An inaccurate forward fuel gauge and an unserviceable aft fuel tank gauge did
nothing to help the situation. The company had minimum equipment list (MEL) procedures
in place for continuing operations with an unserviceable fuel gauge, but these were not
followed. Had the procedures been followed, the tank would have been filled or
additional fuel dipstick checks would have been carried out and the low fuel situation
likely would have been prevented. In the end, the captain broke the accident chain by
landing the aircraft on a lake immediately after the No. 2 engine stopped because
of conflicting information about the fuel quantity. Had he attempted to push for the
extra 10 min left to destination, a serious accident might well have been the
outcome.
The TSB concluded that the aircraft ran out of fuel because the pilots did not
establish the fuel quantity on board before or during the flight. Contributing to the
incident were the fact that the fuel gauges were unserviceable and inaccurate, and
the fact that the pilots did not accurately monitor fuel burn in flight or follow
applicable MEL procedures. Since the incident, the company involved has instituted a
procedure whereby the pilots must log the amount of fuel loaded into the aircraft and
this entry must be witnessed by another person.
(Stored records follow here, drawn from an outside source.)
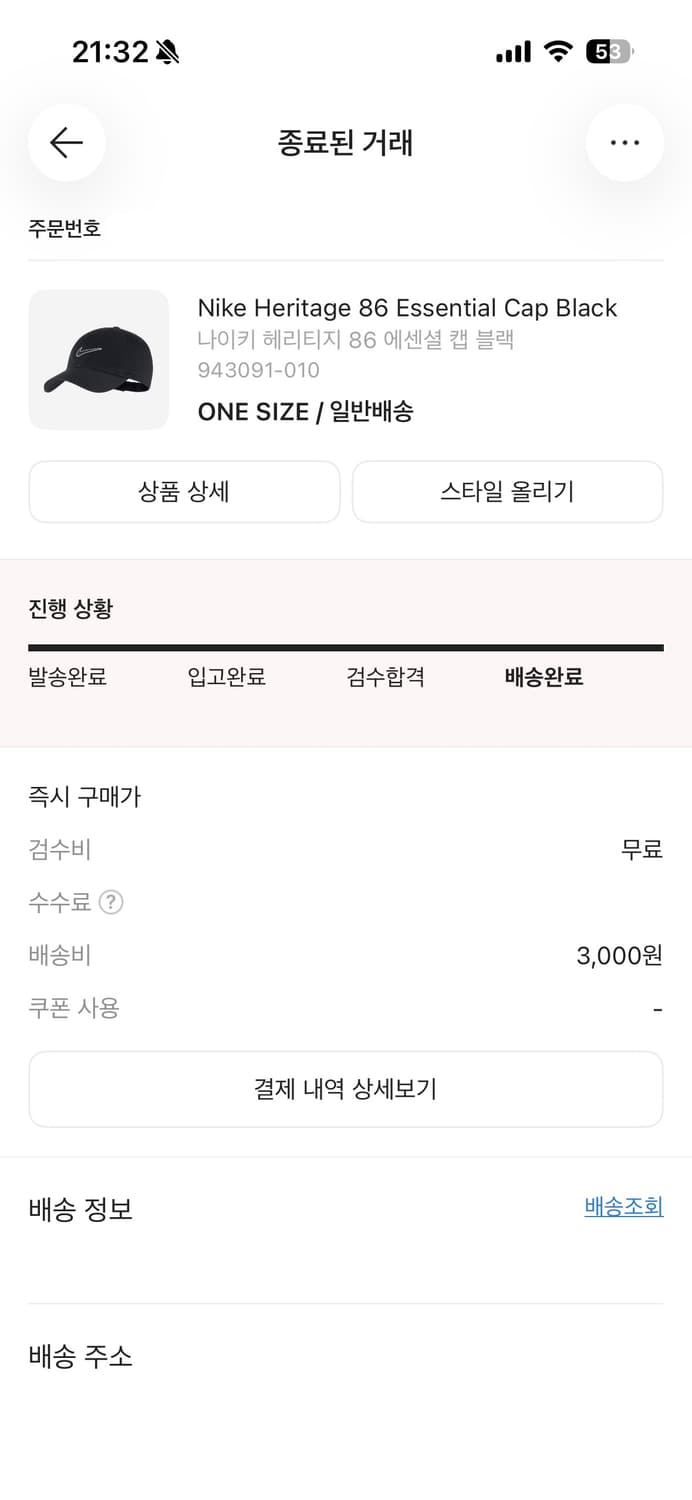Tap the shipping progress bar
The width and height of the screenshot is (692, 1500).
[346, 650]
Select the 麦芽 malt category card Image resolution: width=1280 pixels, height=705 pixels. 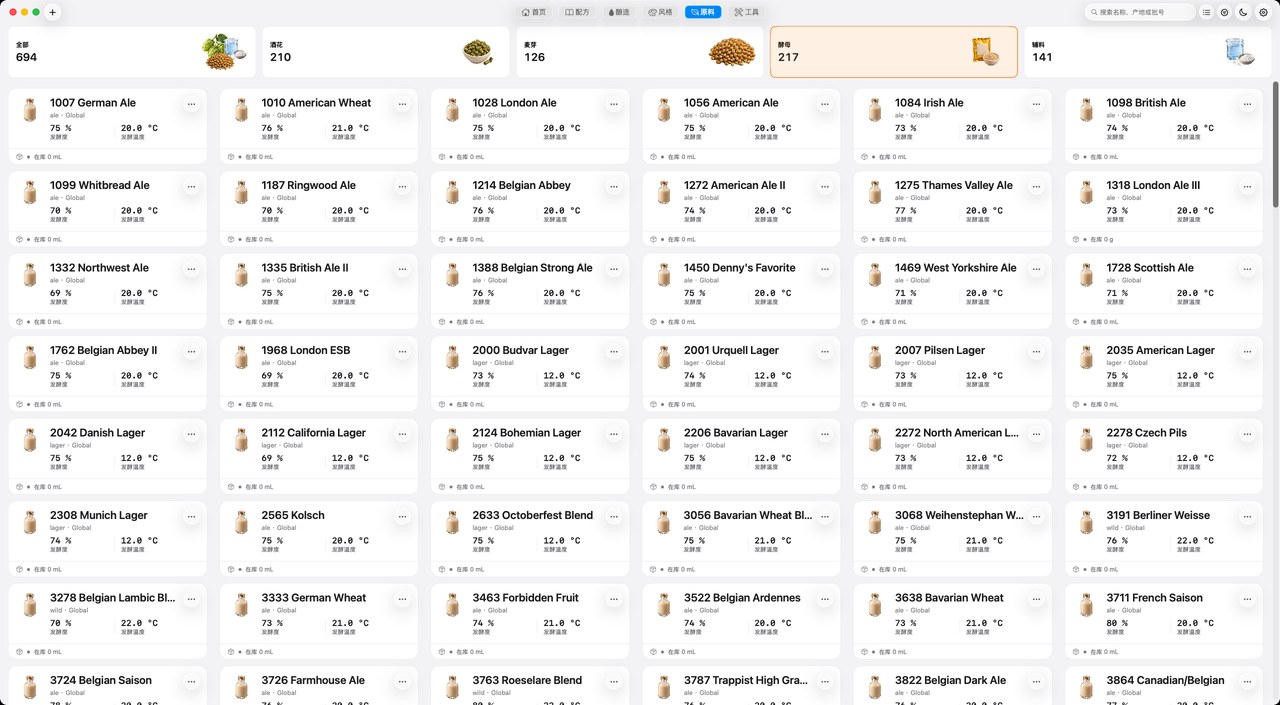click(x=640, y=52)
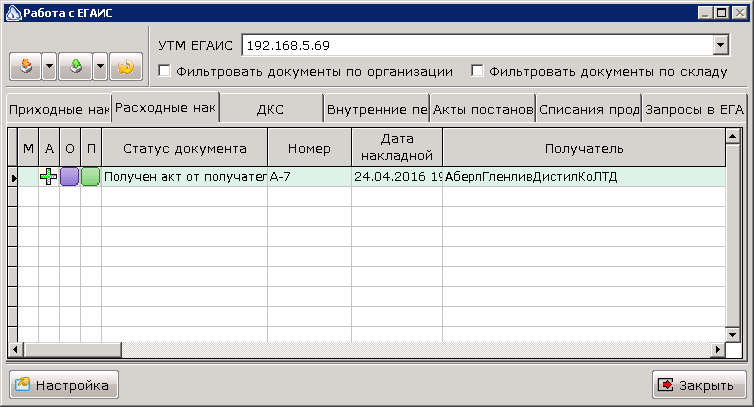
Task: Click the horizontal scrollbar right arrow
Action: (x=718, y=350)
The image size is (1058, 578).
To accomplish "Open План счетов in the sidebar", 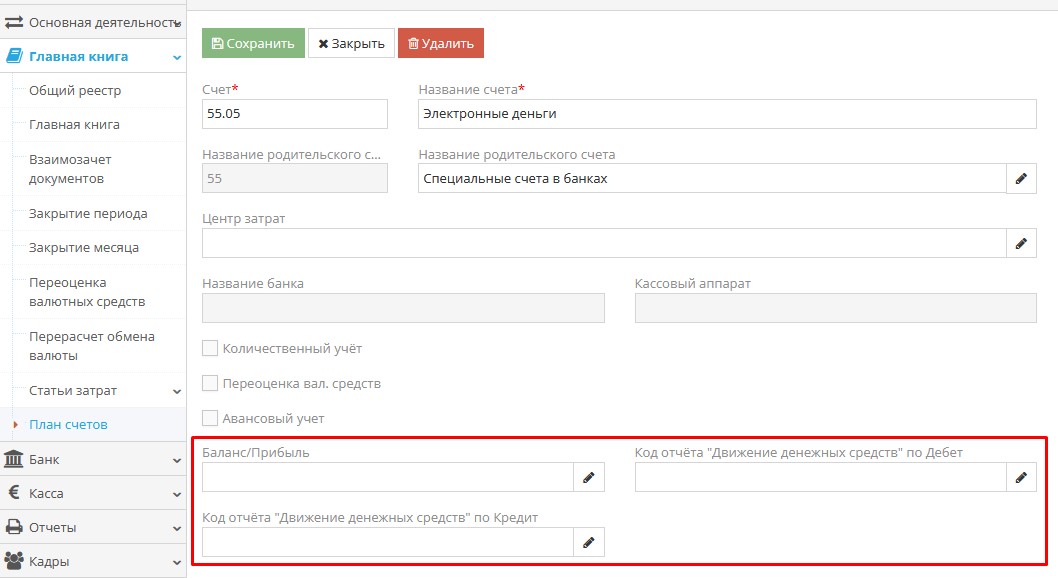I will pyautogui.click(x=70, y=424).
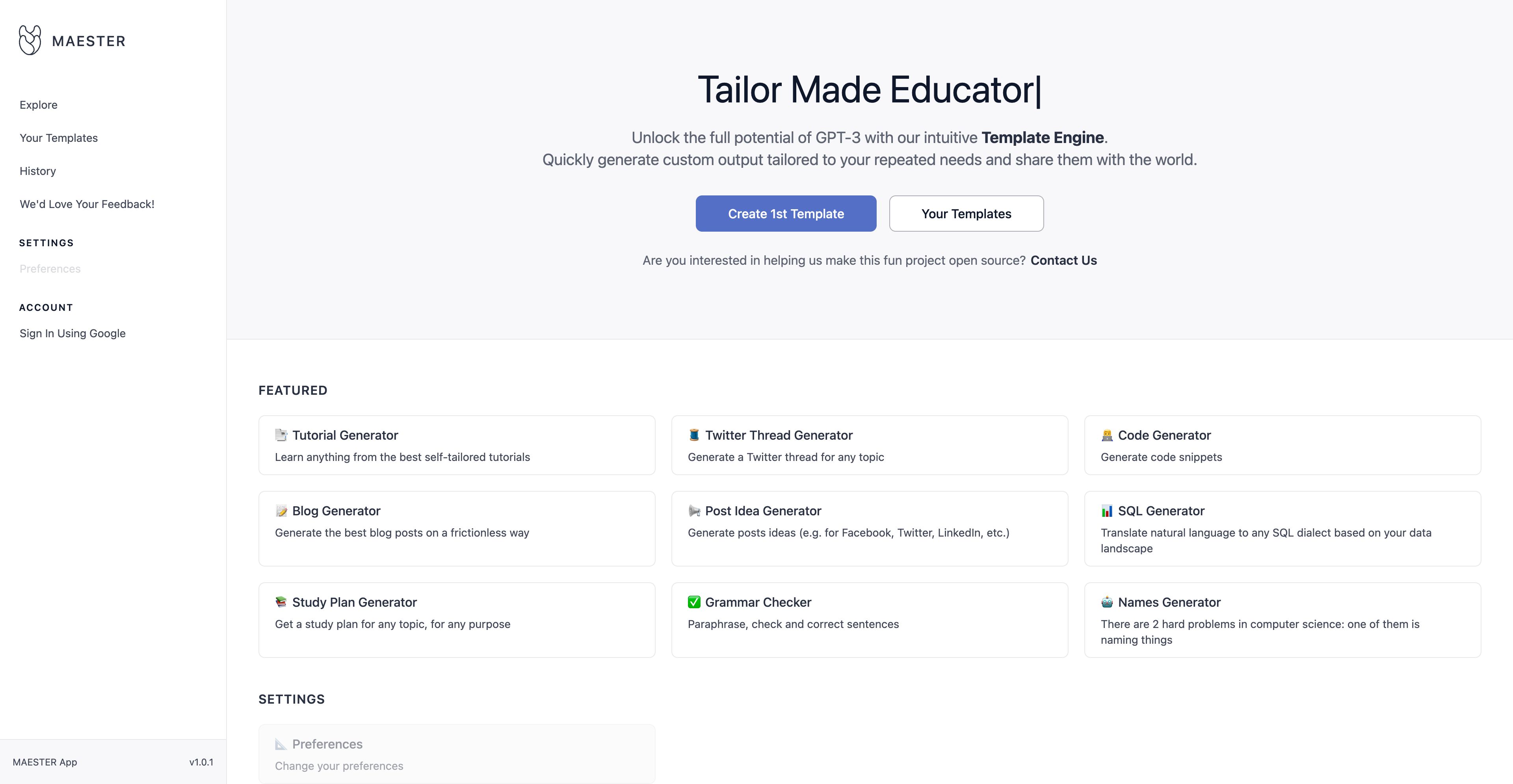Open Explore in the sidebar
1513x784 pixels.
38,105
The second occurrence involved a jumbo jet with 16 crew members and
128 passengers on board, as reported in TSB Final Report A90P0389. A
foreign-registered DC-10 on a planned flight from Calgary, Alberta, to Vancouver,
British Columbia, almost ran out of fuel on December 18, 1990, and landed at the
Victoria International Airport with a computed fuel weight remaining for 12 min
of flight. The weather and runway conditions were unsuitable for a landing at
Vancouver, and so, at 4 DME on the instrument landing system (ILS) final approach
to Runway 08, the captain decided to discontinue the approach and divert to
Victoria, the planned alternate airport. When the flight arrived at Victoria, the
weather rapidly deteriorated and was eventually below landing minima. The crew did not
know that the ILS was not available in Victoria, as the NOTAM information provided to
them by a service company based in the United States was incomplete. The crew was
unable to land on the first approach, an NDB/DME to Runway 27. On the missed
approach, the captain declared a low-fuel emergency. The air traffic controller
activated the ILS to Runway 09 and provided radar guidance to the final approach
course. During the approach, the weather continued to deteriorate below instrument
flight rules minima, with a reported runway visual range of 800 ft., a snow squall
over the airport and a strong crosswind. However, owing to the extremely low amount of
fuel, the captain was committed to land, and he was able to make a successful approach
and landing.
The carriers fuel policy complied with Canadian regulations. However, this
particular aircraft departed on a flight with a filed alternate (Victoria) that had
weather forecast to be below alternate weather limits, and the crew neither obtained
this forecast prior to departure from Calgary nor requested weather updates while en
route to Vancouver. Factors that contributed to the incident included the incomplete
NOTAM summary provided to the crew. The service company had requested NOTAM information
for Victoria via the international distribution service, but Victoria was not
designated for international use at the time; therefore, the company received a
"No Current NOTAM" message, while the ILS outage at Victoria was included
in the domestic NOTAM summary.
The TSB determined that the flight had departed for Vancouver without a suitable
alternate airport because the crew had not received the amended weather forecast for
the alternate airports, requested any updated weather information in Calgary or while
en route, or received the complete NOTAM summary.
The lessons drawn from these and similar occurrences indicate clearly the
importance of proper fuel management. The following A.I.P. references provide a
quick review of fuel issues: for fuel and oil weights, see RAC 3.5.2; for fuel
requirements, see RAC 3.13; and for fuel handling, see AIR 1.3.2.